There’s no one-size-fits-all when it comes to expenses, credits, and deductions you can claim. For driver or delivery services, you can claim things like gas, car cleaning, and a portion of car maintenance and road tax. Airbnb hosts can claim expenses such as cleaning services, toiletries and snacks and potentially prorated costs such as mortgage interest payments, furnishings, property taxes and etc..
Filing gig income opens doors to credits and benefits. Canadians can only access certain provincial and territorial tax credits and benefits by filing their taxes, such as GST/ HST/ QST and the Canada Child Benefit. Even if income is below the ‘basic personal amount’ (meaning you won’t owe federal taxes on it), you need to report your earned income to qualify for a number of benefits.
You can get potential RRSP advantages.
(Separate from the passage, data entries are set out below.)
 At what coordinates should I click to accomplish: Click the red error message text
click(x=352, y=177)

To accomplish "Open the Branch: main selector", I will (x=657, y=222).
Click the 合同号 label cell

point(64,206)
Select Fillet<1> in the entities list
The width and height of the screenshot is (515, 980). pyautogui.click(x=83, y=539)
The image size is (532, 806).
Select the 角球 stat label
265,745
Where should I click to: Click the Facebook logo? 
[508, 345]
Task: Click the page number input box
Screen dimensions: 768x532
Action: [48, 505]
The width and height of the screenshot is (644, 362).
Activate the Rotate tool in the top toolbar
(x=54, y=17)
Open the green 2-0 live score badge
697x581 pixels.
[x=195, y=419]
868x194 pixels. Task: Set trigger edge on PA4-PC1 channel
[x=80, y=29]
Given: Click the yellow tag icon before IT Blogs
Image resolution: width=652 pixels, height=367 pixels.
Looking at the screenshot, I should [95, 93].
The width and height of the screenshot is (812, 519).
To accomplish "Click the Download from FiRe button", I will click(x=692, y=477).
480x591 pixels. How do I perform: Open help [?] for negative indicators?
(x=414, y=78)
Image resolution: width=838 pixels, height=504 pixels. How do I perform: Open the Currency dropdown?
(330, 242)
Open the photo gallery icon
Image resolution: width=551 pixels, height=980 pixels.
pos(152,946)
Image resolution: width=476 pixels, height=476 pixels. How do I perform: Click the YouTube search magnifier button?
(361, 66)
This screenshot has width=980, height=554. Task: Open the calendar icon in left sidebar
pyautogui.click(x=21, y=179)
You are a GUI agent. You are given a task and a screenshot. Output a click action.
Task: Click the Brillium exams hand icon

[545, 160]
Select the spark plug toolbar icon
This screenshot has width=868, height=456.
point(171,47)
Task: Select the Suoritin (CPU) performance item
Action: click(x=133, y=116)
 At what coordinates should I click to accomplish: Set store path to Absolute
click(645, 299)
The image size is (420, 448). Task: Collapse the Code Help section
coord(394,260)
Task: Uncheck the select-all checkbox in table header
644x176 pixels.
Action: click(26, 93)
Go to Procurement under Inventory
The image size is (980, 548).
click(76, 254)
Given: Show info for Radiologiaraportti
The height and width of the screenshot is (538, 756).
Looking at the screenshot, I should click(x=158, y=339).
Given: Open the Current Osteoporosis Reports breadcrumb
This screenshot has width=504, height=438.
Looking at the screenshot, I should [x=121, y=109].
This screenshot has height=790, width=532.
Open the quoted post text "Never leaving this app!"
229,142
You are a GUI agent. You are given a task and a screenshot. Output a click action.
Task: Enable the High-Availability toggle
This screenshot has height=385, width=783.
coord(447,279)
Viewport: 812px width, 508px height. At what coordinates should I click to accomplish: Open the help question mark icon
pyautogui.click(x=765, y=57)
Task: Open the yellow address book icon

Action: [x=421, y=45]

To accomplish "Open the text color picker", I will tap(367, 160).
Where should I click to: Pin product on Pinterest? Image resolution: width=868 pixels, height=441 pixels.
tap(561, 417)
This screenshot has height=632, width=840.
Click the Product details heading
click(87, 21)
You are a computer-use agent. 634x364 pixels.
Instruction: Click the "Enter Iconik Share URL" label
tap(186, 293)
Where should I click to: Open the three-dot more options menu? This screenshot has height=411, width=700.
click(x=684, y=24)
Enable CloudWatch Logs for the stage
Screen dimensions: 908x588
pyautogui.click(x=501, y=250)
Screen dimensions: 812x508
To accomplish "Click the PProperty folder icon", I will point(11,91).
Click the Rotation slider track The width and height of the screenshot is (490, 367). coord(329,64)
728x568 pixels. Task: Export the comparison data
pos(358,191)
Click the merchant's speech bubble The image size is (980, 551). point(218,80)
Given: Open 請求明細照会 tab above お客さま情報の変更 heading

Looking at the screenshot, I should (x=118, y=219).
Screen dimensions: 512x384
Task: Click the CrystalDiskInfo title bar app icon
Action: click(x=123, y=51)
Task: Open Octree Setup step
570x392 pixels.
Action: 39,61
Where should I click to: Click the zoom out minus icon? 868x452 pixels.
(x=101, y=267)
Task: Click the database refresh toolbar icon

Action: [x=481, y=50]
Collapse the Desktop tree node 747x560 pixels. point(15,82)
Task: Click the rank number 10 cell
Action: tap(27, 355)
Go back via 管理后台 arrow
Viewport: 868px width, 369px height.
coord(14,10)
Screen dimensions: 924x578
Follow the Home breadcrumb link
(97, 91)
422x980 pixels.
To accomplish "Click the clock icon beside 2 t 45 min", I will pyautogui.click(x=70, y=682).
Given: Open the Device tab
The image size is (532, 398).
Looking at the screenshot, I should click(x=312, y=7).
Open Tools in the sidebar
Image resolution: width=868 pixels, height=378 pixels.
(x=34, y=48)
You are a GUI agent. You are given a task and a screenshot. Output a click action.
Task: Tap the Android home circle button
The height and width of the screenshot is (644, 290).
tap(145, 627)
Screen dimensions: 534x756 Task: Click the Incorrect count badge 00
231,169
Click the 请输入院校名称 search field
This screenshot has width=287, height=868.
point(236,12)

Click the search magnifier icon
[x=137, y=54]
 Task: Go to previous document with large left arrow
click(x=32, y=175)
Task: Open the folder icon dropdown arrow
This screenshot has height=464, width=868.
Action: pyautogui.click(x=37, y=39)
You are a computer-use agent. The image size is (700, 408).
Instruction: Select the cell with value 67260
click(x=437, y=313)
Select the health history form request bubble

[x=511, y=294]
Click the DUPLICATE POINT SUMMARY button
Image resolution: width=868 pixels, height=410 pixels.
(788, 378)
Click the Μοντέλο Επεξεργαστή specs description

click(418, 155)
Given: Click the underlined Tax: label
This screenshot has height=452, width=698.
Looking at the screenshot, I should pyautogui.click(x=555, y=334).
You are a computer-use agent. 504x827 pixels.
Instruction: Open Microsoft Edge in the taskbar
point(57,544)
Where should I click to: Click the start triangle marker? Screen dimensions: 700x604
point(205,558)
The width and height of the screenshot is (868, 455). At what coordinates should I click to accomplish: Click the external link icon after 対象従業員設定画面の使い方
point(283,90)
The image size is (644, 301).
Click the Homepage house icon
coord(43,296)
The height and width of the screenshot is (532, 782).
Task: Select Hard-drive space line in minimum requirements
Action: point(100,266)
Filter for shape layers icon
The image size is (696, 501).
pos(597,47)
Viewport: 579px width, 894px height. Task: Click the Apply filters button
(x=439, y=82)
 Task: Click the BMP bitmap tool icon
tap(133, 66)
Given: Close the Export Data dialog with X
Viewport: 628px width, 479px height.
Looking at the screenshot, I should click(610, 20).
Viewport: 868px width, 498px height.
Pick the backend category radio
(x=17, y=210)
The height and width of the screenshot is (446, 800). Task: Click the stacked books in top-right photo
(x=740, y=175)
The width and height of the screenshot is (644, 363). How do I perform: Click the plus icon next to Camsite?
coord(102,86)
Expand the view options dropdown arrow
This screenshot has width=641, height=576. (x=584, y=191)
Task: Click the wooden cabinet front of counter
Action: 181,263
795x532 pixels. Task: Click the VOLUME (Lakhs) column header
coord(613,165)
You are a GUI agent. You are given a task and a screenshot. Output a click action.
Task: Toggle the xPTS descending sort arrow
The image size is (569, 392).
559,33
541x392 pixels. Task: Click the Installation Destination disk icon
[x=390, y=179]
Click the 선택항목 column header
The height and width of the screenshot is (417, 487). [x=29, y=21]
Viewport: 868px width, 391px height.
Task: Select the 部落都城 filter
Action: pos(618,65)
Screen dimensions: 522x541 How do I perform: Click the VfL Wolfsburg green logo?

More declared income may also mean you can gain tax advantages from creating more room to contribute to your Registered Retirement Savings Plan (RRSP).
Remember gig and self-employed workers must contribute to CPP or QPP. If your income is more than $3,500, you need to contribute to the Canada Pension Plan (CPP) or Quebec Pension Plan (QPP). Contributions are calculated based on income level. Failure to do this could lead to big regrets later in life when your CPP retirement benefits are lower due to not contributing the full amount during your working years.
Part of the article was reported by News Wire.